Personal information
- Born: Kader Sylla 16 October 2002 (age 23) Woodland Hills, California, U.S.
- Website: @laterkader

Sport
- Country: USA
- Sport: Skateboarding

= Kader Sylla =

American skateboarder

Kader Sylla (born 2002) is an American professional skateboarder from Studio City, California. Kader is goofy-footed.

==Early life==
Sylla was born and raised in the Los Angeles neighborhood of Encino, California. His interest in the sport of skateboarding began at a young age through his exposure to fingerboards. At the age of six, he received his first skateboard from his grandma, who purchased it from a local CVS. Sylla watched online YouTube tutorials to improve his skateboarding. His main inspirations to skate were that of Rowan Zorilla, Torey Pudwill and Ryan Sheckler.

==Skateboarding==
Kader signed with Baker Skateboards as an amateur in 2016. He was first scouted by company owner Andrew Reynolds. Since then, he has appeared at numerous skate demos for the team. In Late September 2017, He signed with Emerica. Since then, Kader has switched to Vans in 2018, for which he has released a number of partnered skate shoes. He left Vans in late 2020 and soon became sponsored by Nike Skateboarding. After a short stint with Nike, Kader then switched to Adidas as his shoe sponsor.

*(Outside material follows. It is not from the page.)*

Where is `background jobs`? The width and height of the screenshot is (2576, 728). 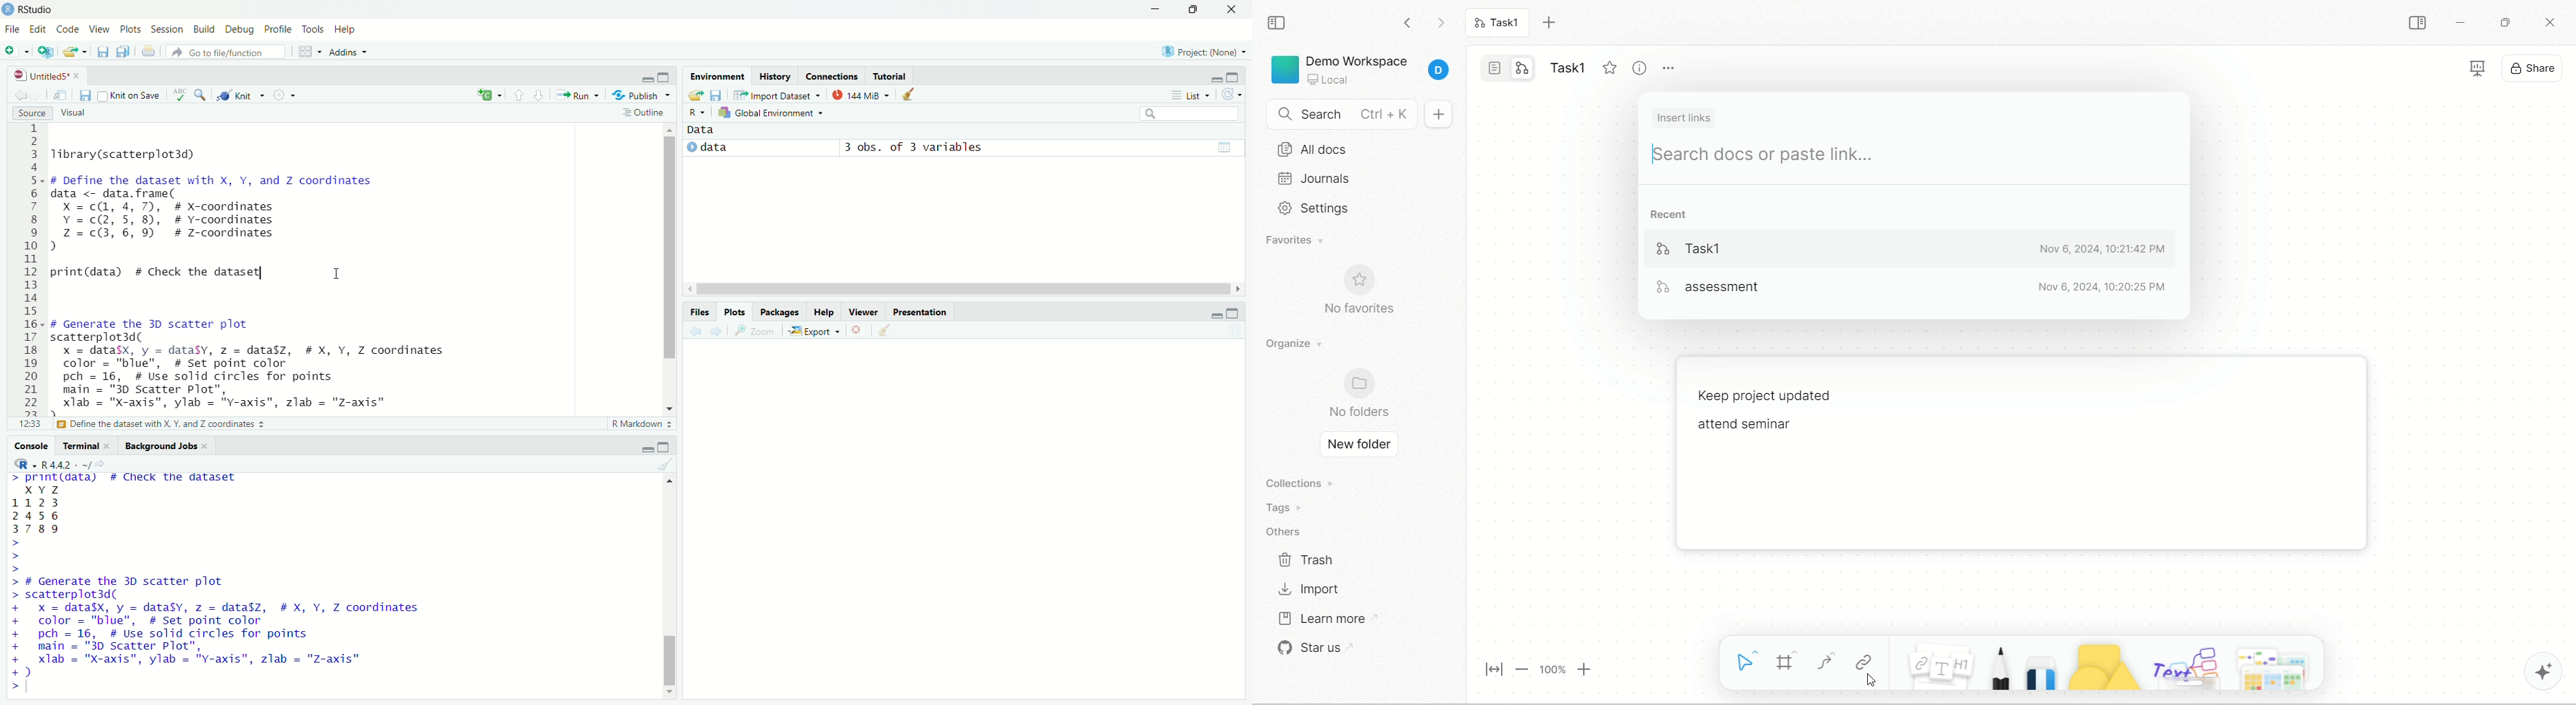 background jobs is located at coordinates (160, 446).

In 2019, at the age of 16, Sylla went pro for Baker Skateboards. In the same year, Kader also managed to make his entry into the Supreme skate team.

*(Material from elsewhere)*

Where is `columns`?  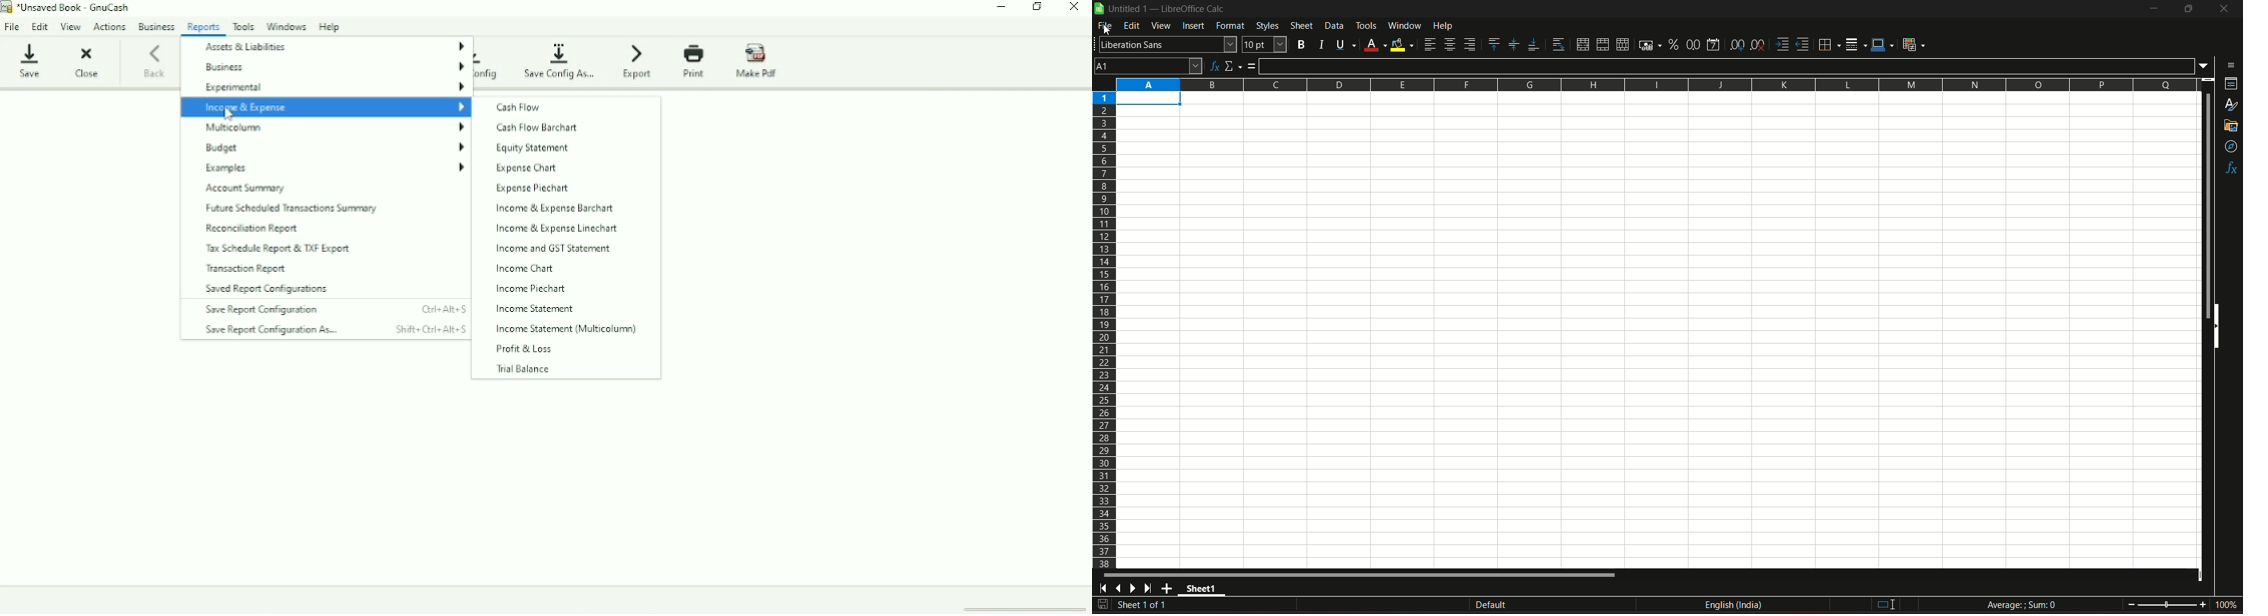 columns is located at coordinates (1657, 85).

Kader is also a member of Carcasscrew, a skateboarding group that consists of multiple skaters recognized by different skateboard deck brands. Members of the group along with Kader are Andrew Reynolds, his daughter Stella Reynolds, Jay Thorpe, and Kevin Long. Kader came up with the name for the skate crew.

=== Sponsors ===

Sylla's sponsors are Violet Skateboards, Adidas Skateboarding, Shake Junt, Venture, Stance Socks, Spitfire, CCS, ValSurf Skate Shop, and Supreme NY.

==Filmography ==
In 2017, Sylla appeared in the Emerica video Young Emericans and the Baker Ams video. Sylla also had a part in the Thrasher - Am Scramble 2018. In 2019, Sylla appeared in Boys of Summer 2 by Logon Lara swell as Supreme NY's "CANDYLAND" video Courtesy by Vans Canada. He also appears in Melodi's first EC video and Tristan Warren's "DREAM2021MOVIEVILLE" and has released 2 solo parts on his personal youtube channel titled "thankyouvans" and "fuckthisskateshit". In December 2019, Kader had the opening part in Baker 4. Sylla was also frequently featured in seasons 9 and 10 of the Camp Woodward Show when he was younger. In 2021, Sylla appeared in Supreme's 'STALLION' video. In 2022 Kader did a handful of tricks in Supreme's Play Dead video.